The primary thing to figure out is how do we get that information about infoboxes/navboxes/whatever-else form editors to parsoid/editing-clients/etc. How it is represented in (Parsoid) HTML is the simpler problem.

I agree that maintaining a mapping of (say) templates to components is more complex than finding some markup for it. However, I still think that defining a decent DOM representation is important for usability and performance when working with such components. When working on a DOM, we should be able to match an infobox or navbox in a single DOM selector. When working at the bytestream level for high-volume applications with latency demands, having a safe way to extract page components at the string level is very valuable, too.
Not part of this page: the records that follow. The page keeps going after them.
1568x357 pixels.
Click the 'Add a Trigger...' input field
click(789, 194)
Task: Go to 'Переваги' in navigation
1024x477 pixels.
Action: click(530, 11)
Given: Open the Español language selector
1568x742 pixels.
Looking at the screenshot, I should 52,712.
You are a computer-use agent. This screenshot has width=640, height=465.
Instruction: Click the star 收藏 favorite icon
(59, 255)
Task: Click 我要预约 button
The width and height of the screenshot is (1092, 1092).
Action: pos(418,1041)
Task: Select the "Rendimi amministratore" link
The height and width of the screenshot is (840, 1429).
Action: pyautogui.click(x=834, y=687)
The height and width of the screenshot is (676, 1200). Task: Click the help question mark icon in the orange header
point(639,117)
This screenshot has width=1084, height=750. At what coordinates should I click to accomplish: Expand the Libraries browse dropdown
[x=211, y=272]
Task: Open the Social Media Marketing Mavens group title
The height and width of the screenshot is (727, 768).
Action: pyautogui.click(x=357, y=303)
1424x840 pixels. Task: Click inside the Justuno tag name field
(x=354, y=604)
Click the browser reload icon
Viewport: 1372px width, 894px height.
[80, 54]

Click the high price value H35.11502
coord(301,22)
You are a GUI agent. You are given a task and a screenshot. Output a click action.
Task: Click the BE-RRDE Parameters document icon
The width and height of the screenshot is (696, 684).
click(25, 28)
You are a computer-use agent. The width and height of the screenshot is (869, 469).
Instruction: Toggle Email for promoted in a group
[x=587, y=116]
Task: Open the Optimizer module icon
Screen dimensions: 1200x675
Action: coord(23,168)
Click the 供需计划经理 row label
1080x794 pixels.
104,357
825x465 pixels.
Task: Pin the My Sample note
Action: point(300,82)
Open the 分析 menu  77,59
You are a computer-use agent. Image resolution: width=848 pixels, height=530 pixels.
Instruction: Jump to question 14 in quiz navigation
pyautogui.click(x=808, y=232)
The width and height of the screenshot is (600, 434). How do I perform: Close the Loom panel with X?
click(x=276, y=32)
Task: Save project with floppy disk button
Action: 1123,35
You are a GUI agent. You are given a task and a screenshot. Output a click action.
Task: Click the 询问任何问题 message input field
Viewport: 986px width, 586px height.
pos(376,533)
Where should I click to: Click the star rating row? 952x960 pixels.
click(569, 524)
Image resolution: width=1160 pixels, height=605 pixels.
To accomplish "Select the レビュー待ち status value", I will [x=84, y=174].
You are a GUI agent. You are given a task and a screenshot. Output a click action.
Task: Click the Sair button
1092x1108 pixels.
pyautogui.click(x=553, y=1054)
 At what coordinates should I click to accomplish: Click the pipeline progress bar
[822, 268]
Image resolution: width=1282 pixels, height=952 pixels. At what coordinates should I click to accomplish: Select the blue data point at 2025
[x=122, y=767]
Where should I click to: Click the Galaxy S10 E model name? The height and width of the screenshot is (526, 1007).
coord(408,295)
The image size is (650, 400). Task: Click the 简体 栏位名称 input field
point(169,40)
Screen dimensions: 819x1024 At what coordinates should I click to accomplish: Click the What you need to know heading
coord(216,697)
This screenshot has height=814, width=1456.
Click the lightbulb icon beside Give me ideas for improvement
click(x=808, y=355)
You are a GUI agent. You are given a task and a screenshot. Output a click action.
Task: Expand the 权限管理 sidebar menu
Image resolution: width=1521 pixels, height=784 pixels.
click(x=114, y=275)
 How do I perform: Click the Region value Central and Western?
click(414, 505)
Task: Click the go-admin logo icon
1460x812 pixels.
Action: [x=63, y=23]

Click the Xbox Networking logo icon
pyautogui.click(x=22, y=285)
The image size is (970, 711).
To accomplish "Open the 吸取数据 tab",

To add to this, there are pages like https://en.wikipedia.org/wiki/Indian_cuisine where navboxes are positioned closer to where an infobox usually lives. There are also articles like this one that have navboxes both in the infobox position, and at the end of the article. This positioning seems sensible in a desktop context. We could make their expansion / following their custom placement optional with placeholder tags (as discussed in T105845#1650013) and serve them separately, but I think removing any trace of of their original position isn't really an option at this point.

Navcolumns are often used as a table of contents over articles, and their placement reflects that. https://en.wikipedia.org/wiki/Science is a good example - the top-level article has a navcolumn, the direct children show the navcolumn with the respective section open, and the grandchildren use topic-specific navboxes instead. It's a very helpful pattern IMO when you are searching for something and going top-down in some subject - chances are you know the top topic name but not the subtopic name, so you will need to navigate from Science to Material science much more often than in the opposite direction, or from one grandchild to other. (That last one is what navboxes are for - you have finished reading or scrolling through the article and are looking for related topics.) Navcolumns deserve their own component, distinct from naxboxes, IMO.

There are also the articles which have multiple infoboxes. E.g. w:en:Mini has 9 distinct infoboxes. I'm not sure how widespread this pattern is, but I believe vehicle and media articles often use it? (when a subtopic isn't sufficiently notable, or sufficiently detailed, to be split into a separate page/stub, but does benefit from an infobox in its section).

There's also the pattern of a "single" infobox composed of multiple parts, e.g. the modular w:en:Template:Infobox animanga as used in e.g. w:en:Mushishi. A glance through the interwiki links, shows this pattern is used in many other languages. (Second example: w:en:Template:Infobox_ship_begin as used in e.g. USS Bang.)

Wikimedia Developer Summit 2016 ended two weeks ago. This task is still open. If the session in this task took place, please make sure 1) that the session Etherpad notes are linked from this task, 2) that followup tasks for any actions identified have been created and linked from this task, 3) to change the status of this task to "resolved". If this session did not take place, change the task status to "declined". If this task itself has become a well-defined action which is not finished yet, drag and drop this task into the "Work continues after Summit" column on the project workboard. Thank you for your help!

RobLa-WMF mentioned this in Unknown Object (Event).May 11 2016, 12:09 AM

The idea's quite interesting but has fallen out of discussion some time ago. Shall we remove from the TechCom RFC list, or is there a party interested in taking it back on?

Krinkle renamed this task from Page components / content widgets to RFC: Page components / content widgets.Jan 31 2018, 12:25 AM

Dropping this off the RFC board, since it's not actionable. Adding to TechCom radar, since this seems relevant to platform evolution.